• **Collected data**:
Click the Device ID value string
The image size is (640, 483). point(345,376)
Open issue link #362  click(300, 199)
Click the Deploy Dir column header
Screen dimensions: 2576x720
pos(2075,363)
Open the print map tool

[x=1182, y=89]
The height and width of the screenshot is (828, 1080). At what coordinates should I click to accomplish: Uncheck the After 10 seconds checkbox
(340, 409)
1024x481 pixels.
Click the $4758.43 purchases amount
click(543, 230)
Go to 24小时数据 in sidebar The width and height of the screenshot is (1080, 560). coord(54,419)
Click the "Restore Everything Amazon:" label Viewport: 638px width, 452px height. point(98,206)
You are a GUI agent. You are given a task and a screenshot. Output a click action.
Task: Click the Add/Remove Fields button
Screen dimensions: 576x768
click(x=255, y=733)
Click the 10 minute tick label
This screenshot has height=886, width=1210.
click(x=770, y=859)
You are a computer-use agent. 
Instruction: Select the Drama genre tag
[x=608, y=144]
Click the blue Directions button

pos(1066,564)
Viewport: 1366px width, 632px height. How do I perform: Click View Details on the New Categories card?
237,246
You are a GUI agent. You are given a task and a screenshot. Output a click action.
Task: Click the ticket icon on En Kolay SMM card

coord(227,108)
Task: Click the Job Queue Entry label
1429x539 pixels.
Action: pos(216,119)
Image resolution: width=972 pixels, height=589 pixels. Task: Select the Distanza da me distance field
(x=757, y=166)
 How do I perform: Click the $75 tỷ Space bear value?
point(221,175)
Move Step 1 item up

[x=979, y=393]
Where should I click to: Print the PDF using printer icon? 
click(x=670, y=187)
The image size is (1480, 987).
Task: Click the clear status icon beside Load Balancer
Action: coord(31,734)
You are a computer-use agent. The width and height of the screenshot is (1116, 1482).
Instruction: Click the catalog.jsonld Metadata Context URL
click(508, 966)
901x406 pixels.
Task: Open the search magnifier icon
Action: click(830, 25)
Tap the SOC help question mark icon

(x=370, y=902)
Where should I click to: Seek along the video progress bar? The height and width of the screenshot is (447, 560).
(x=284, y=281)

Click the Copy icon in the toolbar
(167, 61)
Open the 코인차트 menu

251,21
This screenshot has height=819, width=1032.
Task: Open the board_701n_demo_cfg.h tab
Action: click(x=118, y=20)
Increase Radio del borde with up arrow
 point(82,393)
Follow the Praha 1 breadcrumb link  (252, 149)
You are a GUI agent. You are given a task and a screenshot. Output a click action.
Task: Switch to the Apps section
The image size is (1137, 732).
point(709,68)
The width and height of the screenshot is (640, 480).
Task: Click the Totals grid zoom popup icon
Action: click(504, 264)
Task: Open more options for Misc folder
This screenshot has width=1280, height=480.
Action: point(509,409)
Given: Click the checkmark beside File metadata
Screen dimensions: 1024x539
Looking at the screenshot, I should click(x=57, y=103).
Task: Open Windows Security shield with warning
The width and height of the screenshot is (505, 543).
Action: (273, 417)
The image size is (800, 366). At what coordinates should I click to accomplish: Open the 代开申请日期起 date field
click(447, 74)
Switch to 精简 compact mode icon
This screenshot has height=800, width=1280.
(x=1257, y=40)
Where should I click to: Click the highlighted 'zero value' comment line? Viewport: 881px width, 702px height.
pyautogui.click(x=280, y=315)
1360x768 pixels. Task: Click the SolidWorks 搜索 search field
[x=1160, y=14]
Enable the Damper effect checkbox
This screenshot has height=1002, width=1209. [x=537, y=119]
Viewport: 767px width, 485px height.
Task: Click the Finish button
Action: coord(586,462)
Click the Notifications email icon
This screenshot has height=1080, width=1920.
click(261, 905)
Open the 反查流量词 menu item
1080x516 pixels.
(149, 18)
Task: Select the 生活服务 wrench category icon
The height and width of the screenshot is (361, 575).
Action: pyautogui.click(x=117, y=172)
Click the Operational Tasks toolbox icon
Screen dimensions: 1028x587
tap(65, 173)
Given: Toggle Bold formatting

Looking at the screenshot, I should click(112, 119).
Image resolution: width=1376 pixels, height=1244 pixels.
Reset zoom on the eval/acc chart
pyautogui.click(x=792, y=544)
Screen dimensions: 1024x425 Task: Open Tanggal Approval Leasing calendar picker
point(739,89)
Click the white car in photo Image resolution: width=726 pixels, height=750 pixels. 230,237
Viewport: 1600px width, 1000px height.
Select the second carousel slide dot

• **Exercise prompt**: Using the entries shown above, reproduce verbatim the lines from the line bearing "Follow the Praha" to the line bearing "Task: Switch to the Apps section", inclusive.

• **Exercise result**:
Follow the Praha 1 breadcrumb link  (252, 149)
You are a GUI agent. You are given a task and a screenshot. Output a click action.
Task: Switch to the Apps section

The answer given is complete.